Never a slave to convention, Emily Carr suspended chairs from her high studio ceiling to conserve space and discourage intruders. If a visitor was welcome, she might deign to lower a chair. In one of her books the painter described herself as a freakish loner. "Emily, don't you know by now that you're an oddment and a natural-born 'solitaire'?" Making her living as a Victoria landlady, Carr persevered in her lonely quest for artistry--and won. Kate Braid's Emily Carr: Rebel Artist celebrates Carr as a defiant and unconventional woman. Braid's condensed biography shows how Carr's encounters with the First Nations figure of D'Sonoqua, the wild woman of the woods, and with the Group of Seven led her to discover the spiritual aspects of the landscape she loved. Strikingly beautiful as a young woman, she retreated from society into art, eschewing intimacy to become the province's most original painter. "There is no cluster or sunburst about you,"; she wrote of herself. "You're just a paste solitaire in a steel claw setting."

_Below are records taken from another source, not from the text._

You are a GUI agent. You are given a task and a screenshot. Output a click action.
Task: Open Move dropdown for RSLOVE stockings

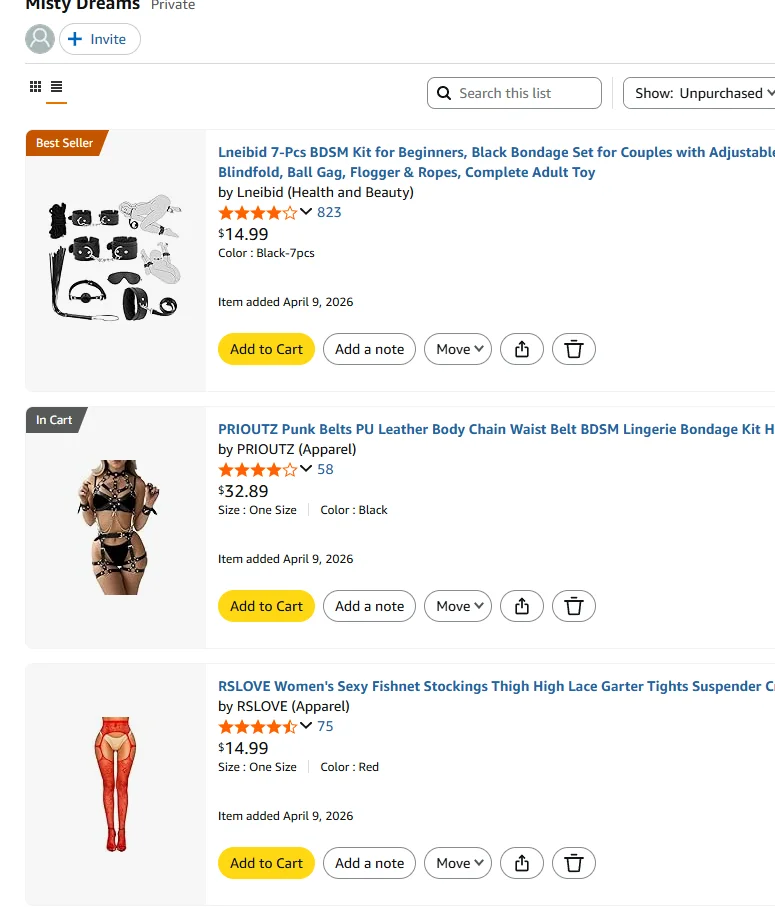[458, 863]

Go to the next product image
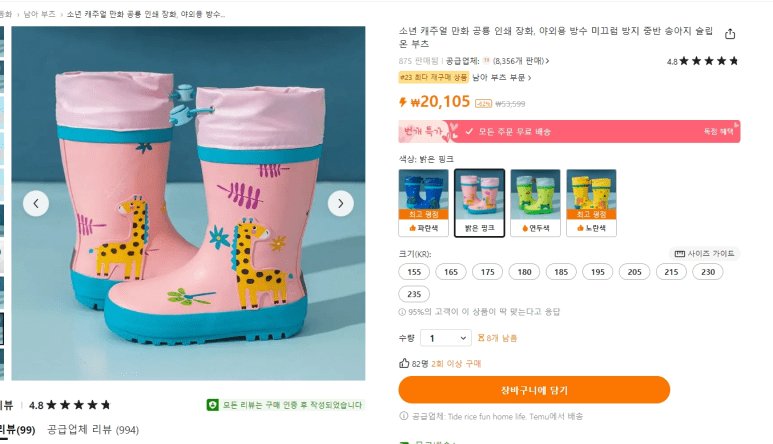[x=340, y=203]
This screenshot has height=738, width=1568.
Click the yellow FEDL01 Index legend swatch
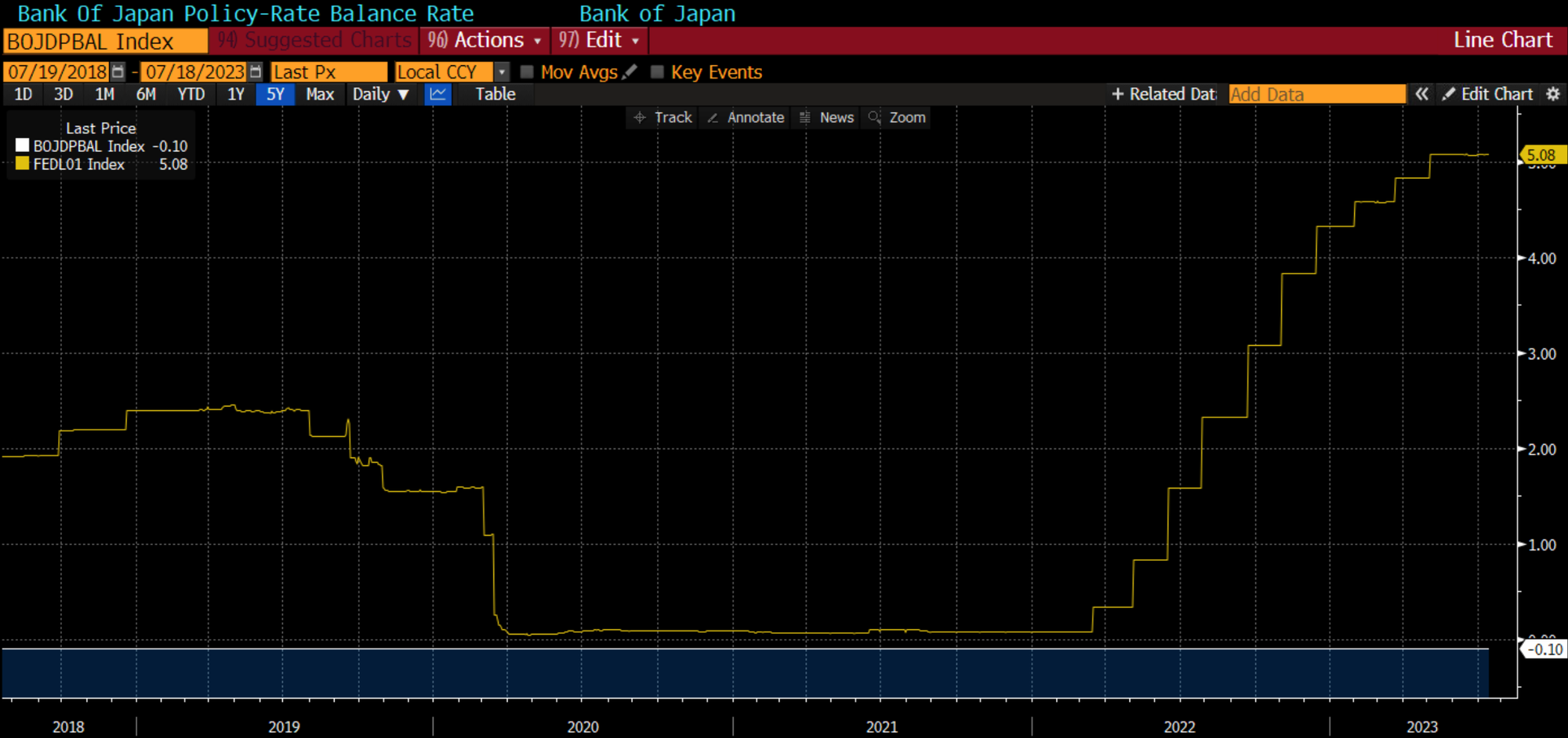[23, 164]
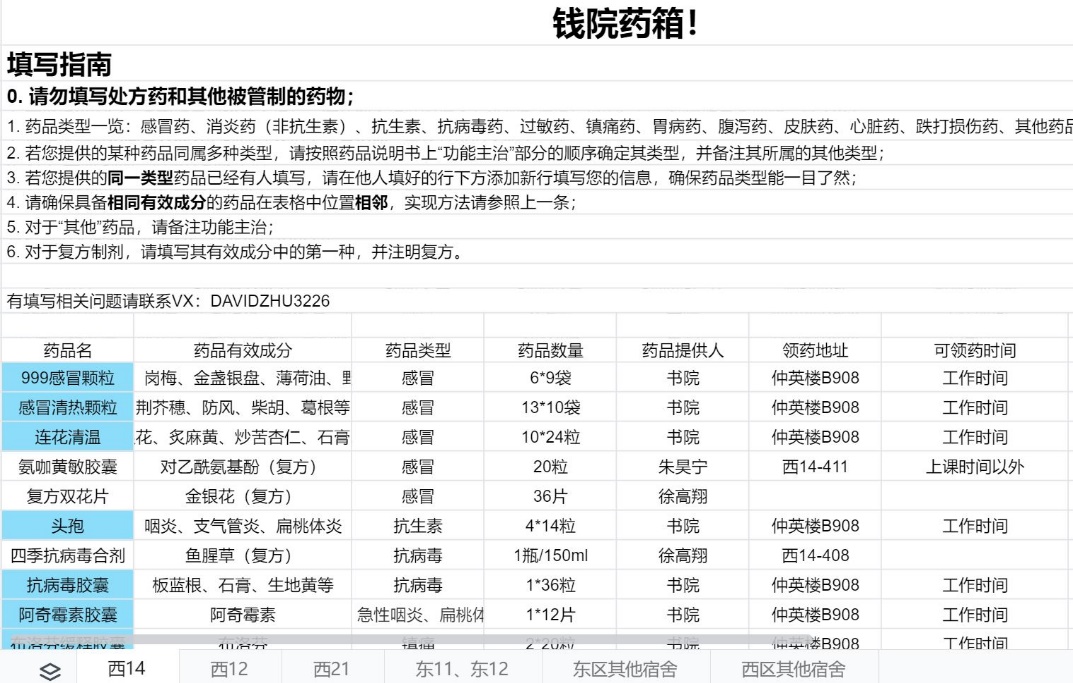Activate the 西14 sheet tab
Viewport: 1073px width, 683px height.
(x=127, y=669)
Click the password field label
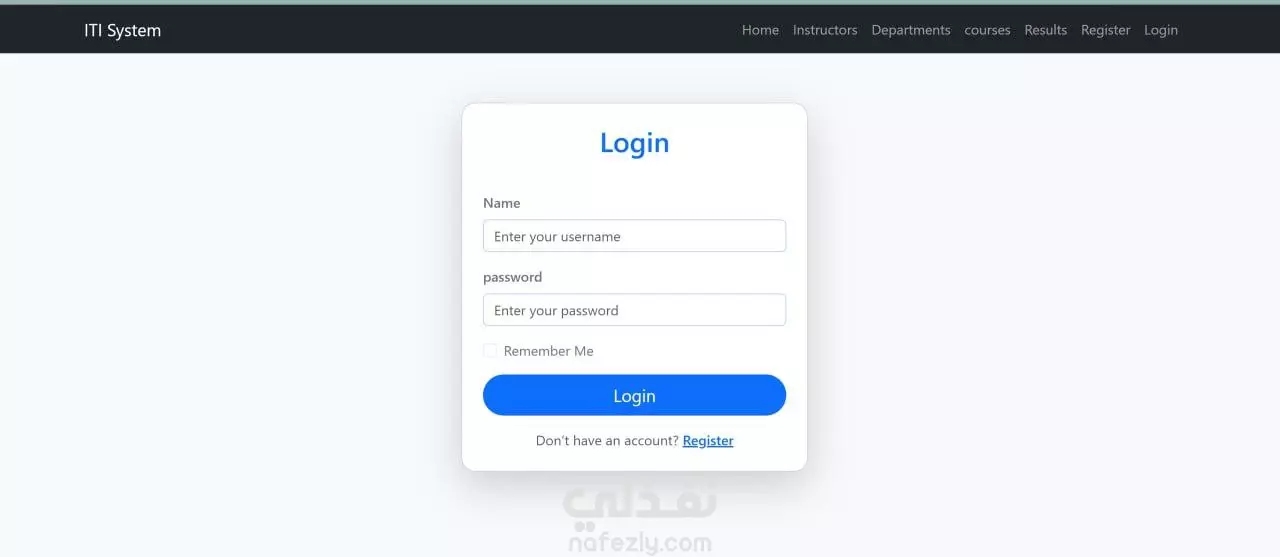Viewport: 1280px width, 557px height. pos(512,277)
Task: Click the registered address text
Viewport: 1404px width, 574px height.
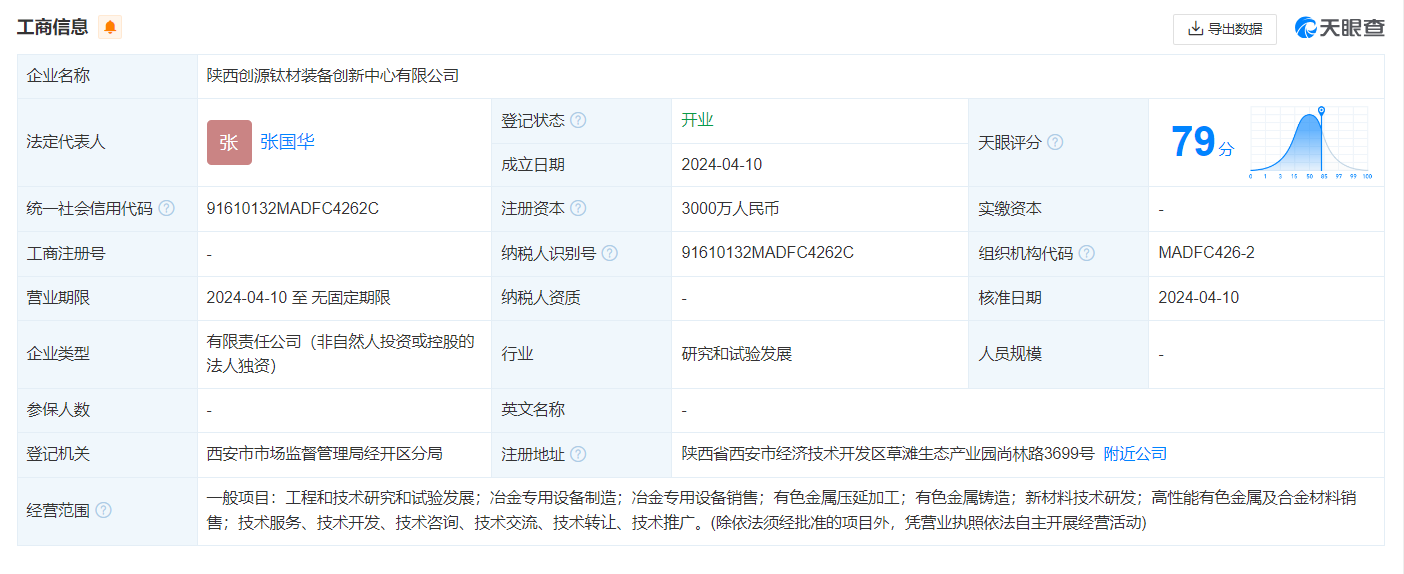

Kate Braid was born in Calgary, Alberta on March 9, 1947. Raised in Montreal, she went to school in New Brunswick. She now lives in Vancouver and writes full-time after teaching creative writing for ten years at Malaspina University-College (now Vancouver Island University) in Nanaimo. She previously worked in construction as a journeyed carpenter and instructor, which is documented in her poetic account Turning Left to the Ladies. [SEE REVIEW BELOW]
Her Covering Rough Ground is poetry of empowerment which "tracks the long journey of a woman who wants, innocently enough, to build things." Her radio documentaries called 'Journey of Women' and 'Men of the Deep' aired on CBC's Ideas. Kate Braid and Sandy Shreve co-edited a compilation of 175 poems from 140 poets using 20 distinct poet forms for In Fine Form: The Canadian Book of Form Poetry (Polestar, 2005).
Review of the author's work by BC Studies:
Journeywoman: Swinging a Hammer in a Man's World
Red Bait! Struggles of a Mine Mill Local
BOOKS:
Hammer & Nail: Notes of a Journeywoman (Caitlin 2020) $22.95 978-1-77386-033-6
Elements (Caitlin 2018) $18 978-1-98791-563-1
Braid, Kate & Sandy Shreve (editors). In Fine Form: The Canadian Book of Form Poetry 2nd edition (formerly Polestar, 2005 and Tightrope Books; now Caitlin 2016) $29.95 978-1-987915020
Journeywoman: Swinging a Hammer in a Man's World (Caitlin, 2012) $24.95 978-1-894759-87-8
Turning Left to the Ladies (Palimpsest Press, 2009). $18 97800-9784917-0-3
A Well-Mannered Storm: The Glenn Gould Poems (Caitlin Press, 2008). $16.95,
Braid, Kate & Sandy Shreve (editors). In Fine Form: The Canadian Book of Form Poetry (formerly Polestar, 2005 and Tightrope Books; now Caitlin 2013)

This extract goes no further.